Unravelling effects of phytochemicals from buckwheat on cholesterol metabolism and lipid accumulation in HepG2 cells and its validation through gene expression analysis.

Abstract

The objective of this research was to elucidate the hypocholesterolemic effects of a bioactive compound extracted from buckwheat, and to delineate its influence on the regulatory mechanisms of cholesterol metabolism. The compound under investigation was identified as quercetin. In vitro experiments conducted on HepG2 cells treated with quercetin revealed a significant reduction in intracellular cholesterol accumulation. This phenomenon was rigorously quantified by assessing the transcriptional activity of key genes involved in the biosynthesis and metabolism of cholesterol. A statistically significant reduction in the expression of HMG-CoA reductase (HMGCR) was observed, indicating a decrease in endogenous cholesterol synthesis.

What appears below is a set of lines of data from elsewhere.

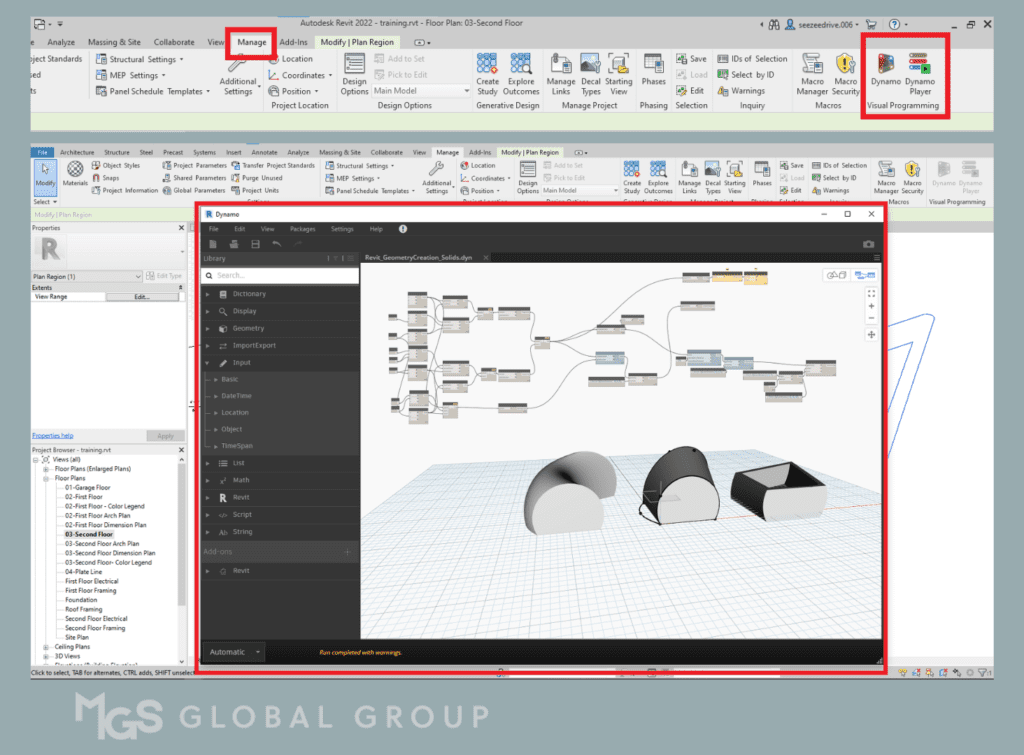This screenshot has width=1024, height=755.
Task: Click the Dynamo Library search field
Action: 281,275
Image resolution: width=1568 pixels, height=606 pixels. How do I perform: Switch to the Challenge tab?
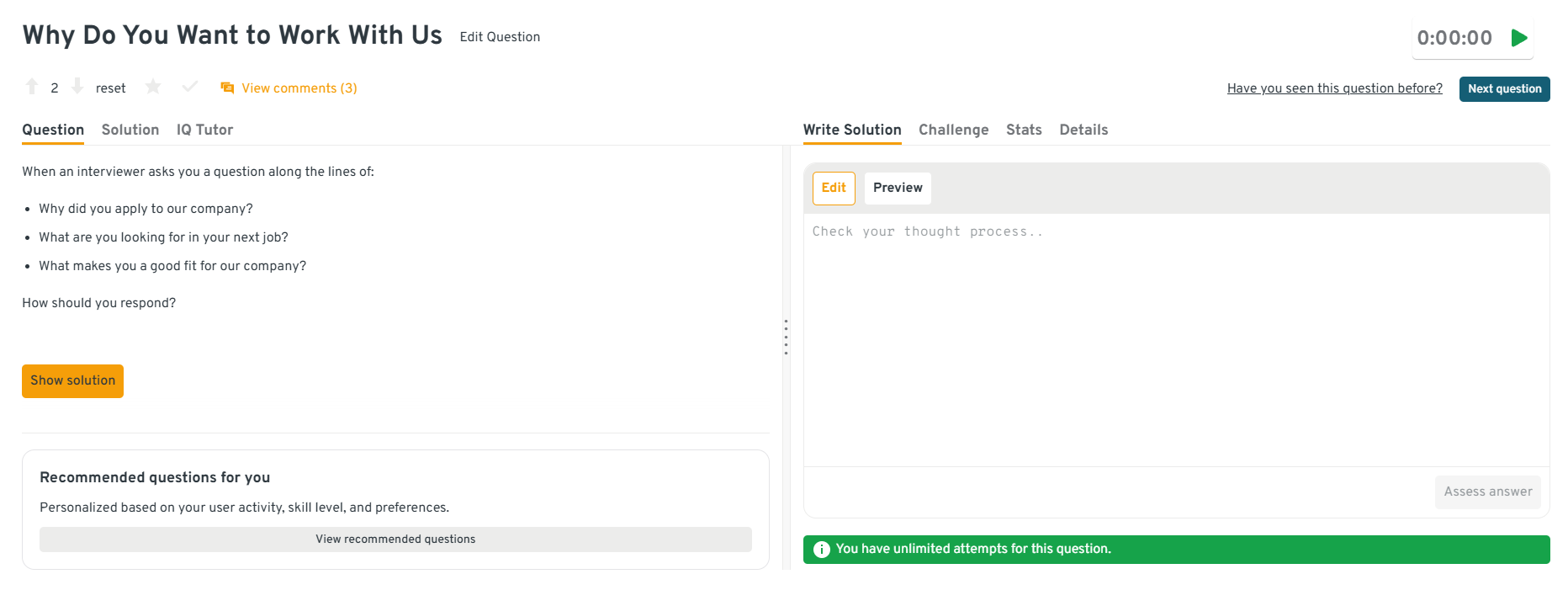953,130
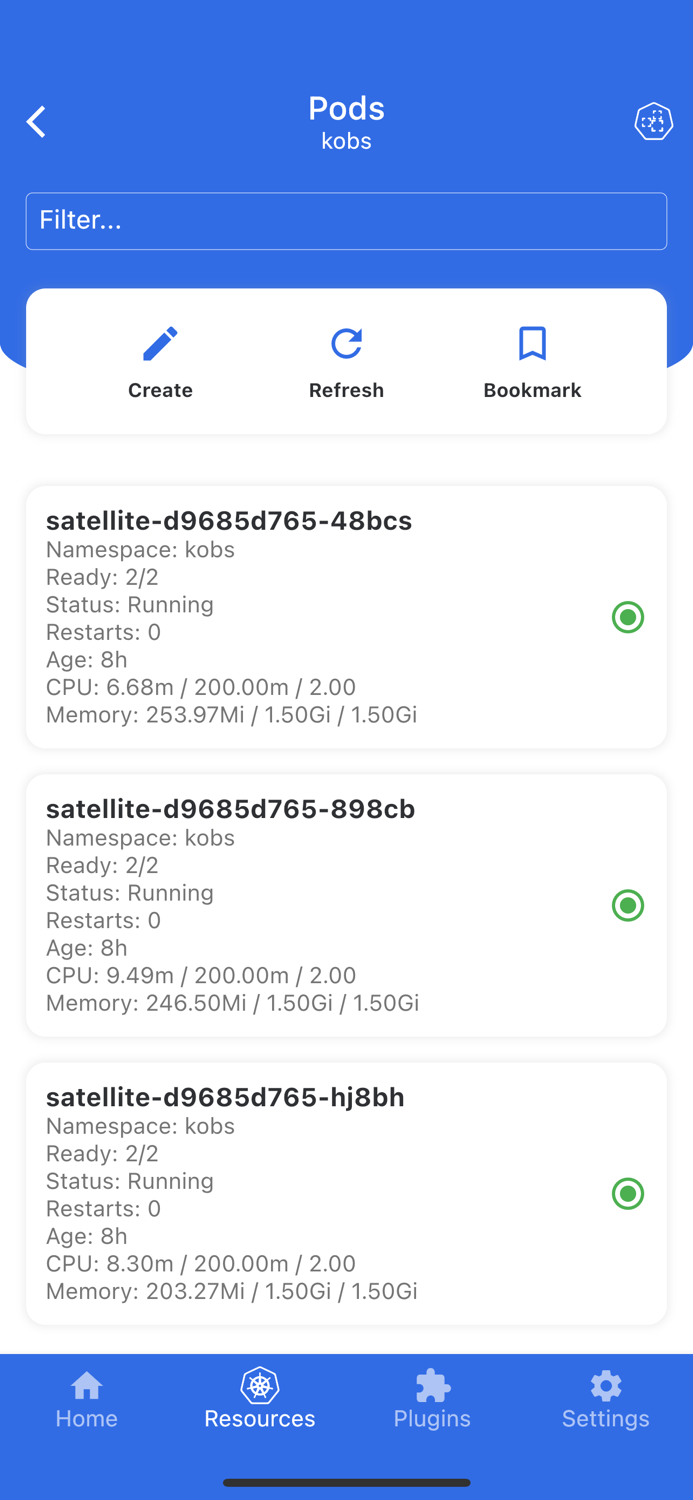Click the Bookmark icon

(532, 343)
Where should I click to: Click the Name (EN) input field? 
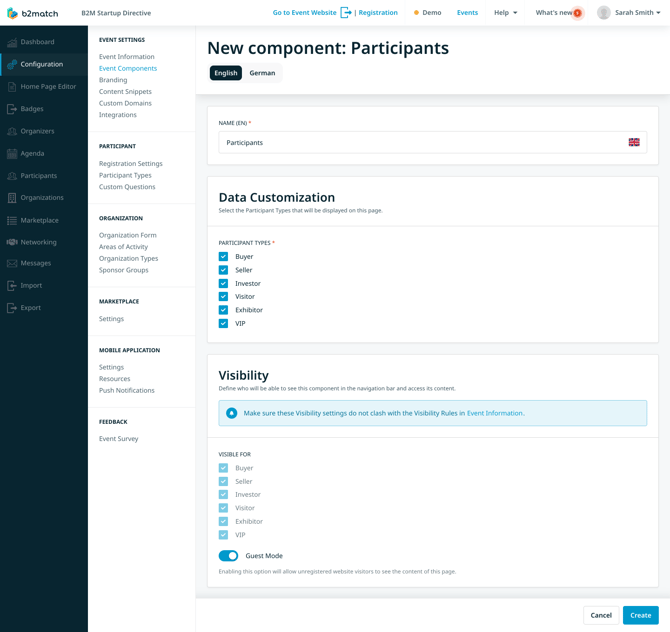tap(420, 143)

Conversely, an upregulation in the expression of cholesterol 7 alpha-hydroxylase (CYP7A1) was also observed, suggesting an enhanced catabolism of cholesterol to bile acids. Furthermore, the study explored the combinatory effects of quercetin and simvastatin, a clinically utilized statin, revealing a synergistic action in modulating cholesterol levels at various dosages. The findings from this research provide a comprehensive insight into the mechanistic pathways through which quercetin, a phytochemical derived from buckwheat, exerts its hypocholesterolemic effects. Additionally, the observed synergistic interaction between quercetin and simvastatin opens up new avenues for the development of combined therapeutic strategies to manage hyperlipidemia.